#### TEXTO DE ORIGEN:
Sábado, 4 de septiembre de 2004 | Hoy
“Cuando
yo era joven, la gente me llamaba
jugador. Cuando aumentó la escala de mis
operaciones, me llamaron especulador. Ahora
me llaman banquero. Pero siempre me he
dedicado a lo mismo.”
Confesión
de Sir Ernest Cassell, banquero
de Eduardo VII de Inglaterra (1901-1910),
citado por Alfredo Zaiat.
Por Leonardo Moledo
Cualquiera que tenga la
audacia o la credulidad necesarias para consultar a un adivino/a o astrólogo sobre los avatares de su vida, su pasado
o su futuro, sabrá que las adivinanzas, predicciones y consejos suelen
darse de manera vaga y general, basadas en lo que los practicantes de esas
supersticiones llaman “una vieja ciencia”, “la experiencia” o “milenios
de estudio y reflexión”. En realidad, no es que la astrología,
por ejemplo, no se base en algo: por supuesto que lo hace; el único
detalle es que los presupuestos en que se basa carecen por completo de fundamento,
suelen ser falsos, casi siempre ridículos, y no admiten ningún
tipo de corroboración empírica. Al titular a su libro ¿Economistas
o astrólogos?, Alfredo Zaiat –editor de Economía de Página/12– está señalando
un temible parentesco entre quienes practican –o por lo menos practicaron– esa
ciencia y sus adivinaciones y pronósticos en este desventurado país,
y aquellos que, al ver entrar una pareja al registro civil, predicen un casamiento,
y lo atribuyen a la posición de Saturno en el zodíaco. Es difícil
que un astrólogo vaya más allá, porque... si hubiera algo
de verdad en lo que dicen, ¿cómo puede ser que ningún
gurú, absolutamente ninguno haya anunciado algo tan apocalíptico
como el 11 de septiembre en Nueva York? Y de nada sirve que alguno arguya haber
dicho, en sus anuncios para 2004, que “pasarían cosas”,
porque cosas pasan siempre.

#### LÍNEAS ALMACENADAS:
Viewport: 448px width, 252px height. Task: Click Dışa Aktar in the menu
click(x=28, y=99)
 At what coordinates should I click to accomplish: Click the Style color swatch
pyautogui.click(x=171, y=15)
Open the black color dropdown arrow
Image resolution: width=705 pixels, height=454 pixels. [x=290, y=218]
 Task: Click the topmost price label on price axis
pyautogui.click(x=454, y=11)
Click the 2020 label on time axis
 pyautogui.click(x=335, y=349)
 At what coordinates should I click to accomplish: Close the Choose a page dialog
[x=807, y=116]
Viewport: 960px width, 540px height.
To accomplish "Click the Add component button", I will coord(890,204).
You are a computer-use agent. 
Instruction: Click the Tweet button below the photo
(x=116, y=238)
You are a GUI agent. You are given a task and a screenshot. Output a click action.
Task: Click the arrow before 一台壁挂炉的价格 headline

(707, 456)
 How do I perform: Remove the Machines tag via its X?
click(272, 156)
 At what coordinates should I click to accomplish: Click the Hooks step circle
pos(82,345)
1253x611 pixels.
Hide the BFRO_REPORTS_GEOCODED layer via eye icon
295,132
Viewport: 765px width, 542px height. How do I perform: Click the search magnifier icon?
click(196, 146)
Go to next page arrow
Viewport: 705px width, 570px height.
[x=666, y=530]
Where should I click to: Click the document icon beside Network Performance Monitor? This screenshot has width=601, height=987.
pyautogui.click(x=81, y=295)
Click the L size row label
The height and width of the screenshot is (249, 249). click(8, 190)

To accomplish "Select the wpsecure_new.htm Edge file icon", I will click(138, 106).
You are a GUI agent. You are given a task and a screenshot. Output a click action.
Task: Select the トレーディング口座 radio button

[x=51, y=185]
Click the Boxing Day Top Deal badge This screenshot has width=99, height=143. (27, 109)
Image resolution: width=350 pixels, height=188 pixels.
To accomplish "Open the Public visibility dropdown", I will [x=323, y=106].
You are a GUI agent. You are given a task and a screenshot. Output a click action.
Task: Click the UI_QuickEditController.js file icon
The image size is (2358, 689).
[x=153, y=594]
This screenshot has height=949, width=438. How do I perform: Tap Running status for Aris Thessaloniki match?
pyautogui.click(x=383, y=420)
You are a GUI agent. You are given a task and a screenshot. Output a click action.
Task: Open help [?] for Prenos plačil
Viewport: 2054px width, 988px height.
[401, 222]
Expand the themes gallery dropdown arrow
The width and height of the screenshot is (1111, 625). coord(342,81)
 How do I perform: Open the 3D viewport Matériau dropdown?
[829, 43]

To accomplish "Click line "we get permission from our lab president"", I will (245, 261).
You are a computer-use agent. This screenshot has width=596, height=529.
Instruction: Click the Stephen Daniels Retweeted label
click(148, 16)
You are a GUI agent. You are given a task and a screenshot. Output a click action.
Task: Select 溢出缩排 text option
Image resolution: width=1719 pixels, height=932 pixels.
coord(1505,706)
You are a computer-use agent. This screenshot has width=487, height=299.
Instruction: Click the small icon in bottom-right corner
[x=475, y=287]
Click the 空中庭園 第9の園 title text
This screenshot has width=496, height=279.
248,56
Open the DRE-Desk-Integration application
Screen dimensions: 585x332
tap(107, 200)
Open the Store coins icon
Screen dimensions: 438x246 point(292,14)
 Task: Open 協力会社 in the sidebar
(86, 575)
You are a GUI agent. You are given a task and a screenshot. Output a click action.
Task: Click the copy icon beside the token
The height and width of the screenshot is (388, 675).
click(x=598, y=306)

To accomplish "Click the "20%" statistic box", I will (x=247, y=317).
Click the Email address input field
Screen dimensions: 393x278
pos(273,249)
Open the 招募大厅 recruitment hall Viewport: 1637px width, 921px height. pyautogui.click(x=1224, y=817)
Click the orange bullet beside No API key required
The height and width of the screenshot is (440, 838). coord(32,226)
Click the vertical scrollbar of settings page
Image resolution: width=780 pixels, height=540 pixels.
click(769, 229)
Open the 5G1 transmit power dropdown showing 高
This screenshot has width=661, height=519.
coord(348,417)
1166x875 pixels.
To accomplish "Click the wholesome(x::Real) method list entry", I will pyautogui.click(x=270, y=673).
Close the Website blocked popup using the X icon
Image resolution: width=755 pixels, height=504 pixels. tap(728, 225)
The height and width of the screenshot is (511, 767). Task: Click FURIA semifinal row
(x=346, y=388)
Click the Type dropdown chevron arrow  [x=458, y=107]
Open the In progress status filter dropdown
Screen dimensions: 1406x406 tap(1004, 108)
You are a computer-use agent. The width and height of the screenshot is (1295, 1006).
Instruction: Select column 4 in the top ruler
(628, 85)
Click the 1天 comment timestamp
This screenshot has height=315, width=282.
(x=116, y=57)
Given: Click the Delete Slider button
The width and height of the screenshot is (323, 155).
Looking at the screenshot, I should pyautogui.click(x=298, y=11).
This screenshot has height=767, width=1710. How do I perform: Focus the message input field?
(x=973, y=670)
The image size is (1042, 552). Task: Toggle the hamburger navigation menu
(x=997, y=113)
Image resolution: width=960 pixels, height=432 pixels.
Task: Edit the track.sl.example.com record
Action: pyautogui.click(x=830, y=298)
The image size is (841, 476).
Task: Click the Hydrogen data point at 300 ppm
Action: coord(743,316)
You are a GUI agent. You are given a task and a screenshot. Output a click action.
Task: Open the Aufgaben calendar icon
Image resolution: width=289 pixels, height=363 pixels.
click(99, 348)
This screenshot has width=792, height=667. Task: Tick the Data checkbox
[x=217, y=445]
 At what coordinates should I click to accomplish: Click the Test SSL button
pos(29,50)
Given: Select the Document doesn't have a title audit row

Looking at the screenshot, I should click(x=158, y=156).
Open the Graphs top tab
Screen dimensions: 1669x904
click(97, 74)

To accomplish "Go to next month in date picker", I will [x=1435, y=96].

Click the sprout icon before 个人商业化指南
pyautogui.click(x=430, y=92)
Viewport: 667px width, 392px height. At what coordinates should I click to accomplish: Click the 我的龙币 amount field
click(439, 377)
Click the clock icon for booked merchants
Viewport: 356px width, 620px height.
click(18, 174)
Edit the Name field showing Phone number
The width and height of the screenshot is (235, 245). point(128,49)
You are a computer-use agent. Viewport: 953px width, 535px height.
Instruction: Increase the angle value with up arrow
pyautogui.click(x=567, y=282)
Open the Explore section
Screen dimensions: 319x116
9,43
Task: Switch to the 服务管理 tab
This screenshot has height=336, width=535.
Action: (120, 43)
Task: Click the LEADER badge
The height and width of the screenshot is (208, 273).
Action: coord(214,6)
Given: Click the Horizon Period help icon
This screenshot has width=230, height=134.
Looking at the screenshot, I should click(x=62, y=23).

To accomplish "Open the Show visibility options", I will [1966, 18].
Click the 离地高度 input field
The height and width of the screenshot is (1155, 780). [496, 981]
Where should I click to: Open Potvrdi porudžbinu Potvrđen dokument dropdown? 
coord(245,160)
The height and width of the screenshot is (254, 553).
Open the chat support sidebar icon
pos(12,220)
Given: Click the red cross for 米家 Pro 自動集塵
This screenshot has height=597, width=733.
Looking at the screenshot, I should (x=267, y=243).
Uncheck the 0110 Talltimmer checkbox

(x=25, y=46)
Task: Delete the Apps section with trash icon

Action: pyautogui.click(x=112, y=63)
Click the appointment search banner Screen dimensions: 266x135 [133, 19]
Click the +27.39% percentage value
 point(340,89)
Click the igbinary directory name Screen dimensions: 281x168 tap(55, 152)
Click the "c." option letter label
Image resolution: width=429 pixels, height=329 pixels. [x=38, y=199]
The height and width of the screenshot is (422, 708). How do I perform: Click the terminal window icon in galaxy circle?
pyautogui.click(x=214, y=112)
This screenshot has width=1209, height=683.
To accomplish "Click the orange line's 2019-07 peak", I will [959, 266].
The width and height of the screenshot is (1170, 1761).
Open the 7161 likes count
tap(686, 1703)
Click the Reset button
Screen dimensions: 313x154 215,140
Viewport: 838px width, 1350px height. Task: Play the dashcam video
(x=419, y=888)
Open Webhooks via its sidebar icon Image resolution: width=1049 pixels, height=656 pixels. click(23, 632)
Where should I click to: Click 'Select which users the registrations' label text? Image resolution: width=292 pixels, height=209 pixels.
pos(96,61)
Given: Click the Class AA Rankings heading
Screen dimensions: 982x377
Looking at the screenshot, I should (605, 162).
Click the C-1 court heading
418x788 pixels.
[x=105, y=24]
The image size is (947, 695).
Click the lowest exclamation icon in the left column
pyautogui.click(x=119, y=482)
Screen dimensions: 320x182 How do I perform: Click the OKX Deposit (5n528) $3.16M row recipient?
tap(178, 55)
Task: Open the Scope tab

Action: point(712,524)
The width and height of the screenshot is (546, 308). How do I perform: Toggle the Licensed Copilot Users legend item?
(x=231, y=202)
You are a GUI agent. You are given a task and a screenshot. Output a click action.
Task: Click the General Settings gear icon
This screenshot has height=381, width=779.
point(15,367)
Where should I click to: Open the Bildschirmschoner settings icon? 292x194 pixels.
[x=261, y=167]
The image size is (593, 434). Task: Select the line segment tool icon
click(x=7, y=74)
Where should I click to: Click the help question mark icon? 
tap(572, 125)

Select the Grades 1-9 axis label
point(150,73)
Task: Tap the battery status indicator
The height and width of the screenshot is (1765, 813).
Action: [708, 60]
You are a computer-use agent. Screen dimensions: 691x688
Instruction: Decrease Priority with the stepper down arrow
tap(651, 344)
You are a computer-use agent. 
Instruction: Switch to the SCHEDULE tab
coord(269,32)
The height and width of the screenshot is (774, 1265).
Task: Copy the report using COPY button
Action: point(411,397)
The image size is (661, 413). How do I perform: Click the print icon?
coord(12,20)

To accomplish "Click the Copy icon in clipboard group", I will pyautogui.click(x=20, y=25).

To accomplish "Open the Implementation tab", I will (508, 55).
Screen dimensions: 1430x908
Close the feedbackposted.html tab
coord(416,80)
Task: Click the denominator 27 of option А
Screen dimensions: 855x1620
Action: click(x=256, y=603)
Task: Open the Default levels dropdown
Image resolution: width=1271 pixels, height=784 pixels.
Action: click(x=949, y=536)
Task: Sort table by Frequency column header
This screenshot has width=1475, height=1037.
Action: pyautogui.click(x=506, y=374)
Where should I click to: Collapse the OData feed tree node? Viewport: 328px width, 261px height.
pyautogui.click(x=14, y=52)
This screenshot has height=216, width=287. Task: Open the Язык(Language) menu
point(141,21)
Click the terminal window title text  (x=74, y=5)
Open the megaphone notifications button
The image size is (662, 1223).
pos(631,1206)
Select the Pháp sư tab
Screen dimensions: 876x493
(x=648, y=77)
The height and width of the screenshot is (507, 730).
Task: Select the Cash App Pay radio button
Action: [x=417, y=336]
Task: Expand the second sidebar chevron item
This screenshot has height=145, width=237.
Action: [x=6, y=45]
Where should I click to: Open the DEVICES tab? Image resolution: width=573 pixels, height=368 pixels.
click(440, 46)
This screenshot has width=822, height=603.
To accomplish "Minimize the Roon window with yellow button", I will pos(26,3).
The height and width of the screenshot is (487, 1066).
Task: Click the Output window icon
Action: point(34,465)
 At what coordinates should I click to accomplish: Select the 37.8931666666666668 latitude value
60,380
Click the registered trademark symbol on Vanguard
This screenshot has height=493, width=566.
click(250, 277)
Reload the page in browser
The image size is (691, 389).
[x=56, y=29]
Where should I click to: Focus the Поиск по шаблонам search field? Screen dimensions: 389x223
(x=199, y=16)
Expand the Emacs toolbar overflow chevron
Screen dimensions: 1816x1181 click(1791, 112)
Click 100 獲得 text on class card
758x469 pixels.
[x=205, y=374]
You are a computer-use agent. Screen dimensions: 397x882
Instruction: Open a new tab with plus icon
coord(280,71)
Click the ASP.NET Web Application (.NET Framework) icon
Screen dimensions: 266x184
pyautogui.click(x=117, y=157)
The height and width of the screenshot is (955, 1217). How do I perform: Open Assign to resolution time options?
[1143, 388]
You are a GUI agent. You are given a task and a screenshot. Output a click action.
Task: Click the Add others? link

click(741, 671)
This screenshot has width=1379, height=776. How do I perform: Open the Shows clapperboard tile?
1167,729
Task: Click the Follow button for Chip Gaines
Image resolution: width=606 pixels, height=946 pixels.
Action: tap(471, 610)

#### TAREA PENDIENTE:
Reproduzca sin alteraciones el fragmento del artículo sobre astrólogos y economistas que se abre con las palabras "Sábado, 4 de" y se cierra con "por Alfredo Zaiat.". Las líneas proceden de una fuente distinta.

#### SOLUCIÓN DEL EJERCICIO:
Sábado, 4 de septiembre de 2004 | Hoy
“Cuando
yo era joven, la gente me llamaba
jugador. Cuando aumentó la escala de mis
operaciones, me llamaron especulador. Ahora
me llaman banquero. Pero siempre me he
dedicado a lo mismo.”
Confesión
de Sir Ernest Cassell, banquero
de Eduardo VII de Inglaterra (1901-1910),
citado por Alfredo Zaiat.